**What you should do**
Using the listing below, report all lines holding the word "computer".
* * * * *
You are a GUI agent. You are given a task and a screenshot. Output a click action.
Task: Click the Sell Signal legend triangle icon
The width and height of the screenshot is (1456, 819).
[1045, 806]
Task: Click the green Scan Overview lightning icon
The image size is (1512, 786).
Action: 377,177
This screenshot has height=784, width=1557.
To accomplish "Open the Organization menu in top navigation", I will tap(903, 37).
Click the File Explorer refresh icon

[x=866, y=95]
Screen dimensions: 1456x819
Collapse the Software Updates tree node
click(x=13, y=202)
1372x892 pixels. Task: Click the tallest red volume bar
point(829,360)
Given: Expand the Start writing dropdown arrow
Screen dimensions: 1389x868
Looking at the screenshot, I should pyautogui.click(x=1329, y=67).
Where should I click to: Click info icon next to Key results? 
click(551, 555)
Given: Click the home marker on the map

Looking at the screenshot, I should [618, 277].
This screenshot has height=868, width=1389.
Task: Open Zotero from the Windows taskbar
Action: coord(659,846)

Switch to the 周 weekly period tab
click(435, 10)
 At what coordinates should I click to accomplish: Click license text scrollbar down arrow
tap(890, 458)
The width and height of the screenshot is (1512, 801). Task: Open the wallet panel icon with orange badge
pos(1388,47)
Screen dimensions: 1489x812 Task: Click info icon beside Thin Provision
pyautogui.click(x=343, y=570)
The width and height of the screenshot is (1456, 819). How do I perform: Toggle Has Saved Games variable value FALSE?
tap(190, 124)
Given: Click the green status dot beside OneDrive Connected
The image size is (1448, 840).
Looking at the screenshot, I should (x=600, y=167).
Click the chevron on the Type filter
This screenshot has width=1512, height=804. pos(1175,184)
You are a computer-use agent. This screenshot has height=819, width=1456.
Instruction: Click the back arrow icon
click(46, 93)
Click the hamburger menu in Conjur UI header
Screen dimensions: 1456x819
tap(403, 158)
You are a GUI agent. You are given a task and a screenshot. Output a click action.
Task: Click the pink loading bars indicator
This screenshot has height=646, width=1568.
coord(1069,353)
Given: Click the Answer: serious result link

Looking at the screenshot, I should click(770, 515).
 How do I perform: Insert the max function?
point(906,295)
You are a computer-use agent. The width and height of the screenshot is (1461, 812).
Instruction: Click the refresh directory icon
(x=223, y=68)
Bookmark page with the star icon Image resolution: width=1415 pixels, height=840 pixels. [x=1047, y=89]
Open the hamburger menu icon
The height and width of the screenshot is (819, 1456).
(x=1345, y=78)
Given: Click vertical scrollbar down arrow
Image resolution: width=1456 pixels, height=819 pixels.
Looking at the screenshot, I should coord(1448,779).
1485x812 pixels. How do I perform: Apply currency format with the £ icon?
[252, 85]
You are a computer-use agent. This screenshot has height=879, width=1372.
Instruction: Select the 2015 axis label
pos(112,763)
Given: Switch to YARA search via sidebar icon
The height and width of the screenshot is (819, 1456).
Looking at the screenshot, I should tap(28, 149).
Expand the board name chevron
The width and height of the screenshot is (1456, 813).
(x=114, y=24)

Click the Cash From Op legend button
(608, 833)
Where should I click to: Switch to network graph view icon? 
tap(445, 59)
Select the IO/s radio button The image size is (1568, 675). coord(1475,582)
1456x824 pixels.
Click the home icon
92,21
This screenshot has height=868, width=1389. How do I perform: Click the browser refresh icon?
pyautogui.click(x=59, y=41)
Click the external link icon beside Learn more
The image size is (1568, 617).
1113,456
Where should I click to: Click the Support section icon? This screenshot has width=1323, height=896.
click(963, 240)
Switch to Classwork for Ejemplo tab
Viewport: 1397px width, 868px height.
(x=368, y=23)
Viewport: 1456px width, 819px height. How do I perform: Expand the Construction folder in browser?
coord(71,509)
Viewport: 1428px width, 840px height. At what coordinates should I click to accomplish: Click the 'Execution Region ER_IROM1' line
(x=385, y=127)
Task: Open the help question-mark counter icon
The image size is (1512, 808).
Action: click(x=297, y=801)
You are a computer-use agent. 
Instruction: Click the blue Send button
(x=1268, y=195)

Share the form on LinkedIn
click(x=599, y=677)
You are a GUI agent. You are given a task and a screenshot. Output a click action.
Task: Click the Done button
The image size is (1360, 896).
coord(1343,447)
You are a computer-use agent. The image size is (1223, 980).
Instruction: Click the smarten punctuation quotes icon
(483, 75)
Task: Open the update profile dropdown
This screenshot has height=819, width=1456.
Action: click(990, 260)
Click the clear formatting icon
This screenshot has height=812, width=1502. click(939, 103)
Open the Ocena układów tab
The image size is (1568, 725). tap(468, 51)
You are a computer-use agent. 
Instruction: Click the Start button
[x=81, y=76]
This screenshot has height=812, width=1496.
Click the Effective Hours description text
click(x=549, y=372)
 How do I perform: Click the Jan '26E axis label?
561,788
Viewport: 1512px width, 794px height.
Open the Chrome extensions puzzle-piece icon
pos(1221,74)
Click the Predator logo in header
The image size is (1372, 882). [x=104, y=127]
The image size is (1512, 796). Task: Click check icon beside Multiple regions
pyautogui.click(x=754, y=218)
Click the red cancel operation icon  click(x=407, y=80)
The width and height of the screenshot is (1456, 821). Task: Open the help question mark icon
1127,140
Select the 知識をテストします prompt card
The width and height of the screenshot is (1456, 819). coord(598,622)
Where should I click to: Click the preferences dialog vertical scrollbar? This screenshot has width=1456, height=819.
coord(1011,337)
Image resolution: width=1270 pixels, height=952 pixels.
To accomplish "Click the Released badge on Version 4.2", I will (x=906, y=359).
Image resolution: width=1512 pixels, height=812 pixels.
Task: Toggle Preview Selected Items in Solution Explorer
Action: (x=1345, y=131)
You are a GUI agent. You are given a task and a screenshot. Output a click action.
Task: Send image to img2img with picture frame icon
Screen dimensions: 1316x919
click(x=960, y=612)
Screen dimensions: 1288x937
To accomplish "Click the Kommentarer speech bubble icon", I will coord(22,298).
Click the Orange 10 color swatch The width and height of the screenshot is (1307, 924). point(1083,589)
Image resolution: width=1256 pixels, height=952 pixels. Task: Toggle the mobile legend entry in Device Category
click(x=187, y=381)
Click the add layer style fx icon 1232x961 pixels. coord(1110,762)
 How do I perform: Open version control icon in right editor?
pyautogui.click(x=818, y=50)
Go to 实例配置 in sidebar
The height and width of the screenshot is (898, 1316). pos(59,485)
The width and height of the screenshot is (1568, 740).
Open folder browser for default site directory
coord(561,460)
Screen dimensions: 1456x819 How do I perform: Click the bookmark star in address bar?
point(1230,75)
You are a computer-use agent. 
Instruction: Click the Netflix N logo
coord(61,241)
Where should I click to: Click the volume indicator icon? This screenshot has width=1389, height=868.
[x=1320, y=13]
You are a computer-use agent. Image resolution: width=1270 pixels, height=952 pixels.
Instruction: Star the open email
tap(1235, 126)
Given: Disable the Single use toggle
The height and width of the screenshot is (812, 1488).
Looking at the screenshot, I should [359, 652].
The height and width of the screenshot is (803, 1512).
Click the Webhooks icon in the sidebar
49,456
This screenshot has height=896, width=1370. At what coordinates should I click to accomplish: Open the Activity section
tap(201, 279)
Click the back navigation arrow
* * * * *
**Solution for this exercise**
You are a computer-use agent. This screenshot has height=819, width=1456.
You are a computer-use agent. The width and height of the screenshot is (1461, 812).
You are a computer-use agent. This screenshot has height=879, width=1372.
You are a computer-use agent. 
You are a computer-use agent. The image size is (1223, 980).
You are a computer-use agent. 
You are a computer-use agent. 
You are a computer-use agent. Image resolution: width=1270 pixels, height=952 pixels.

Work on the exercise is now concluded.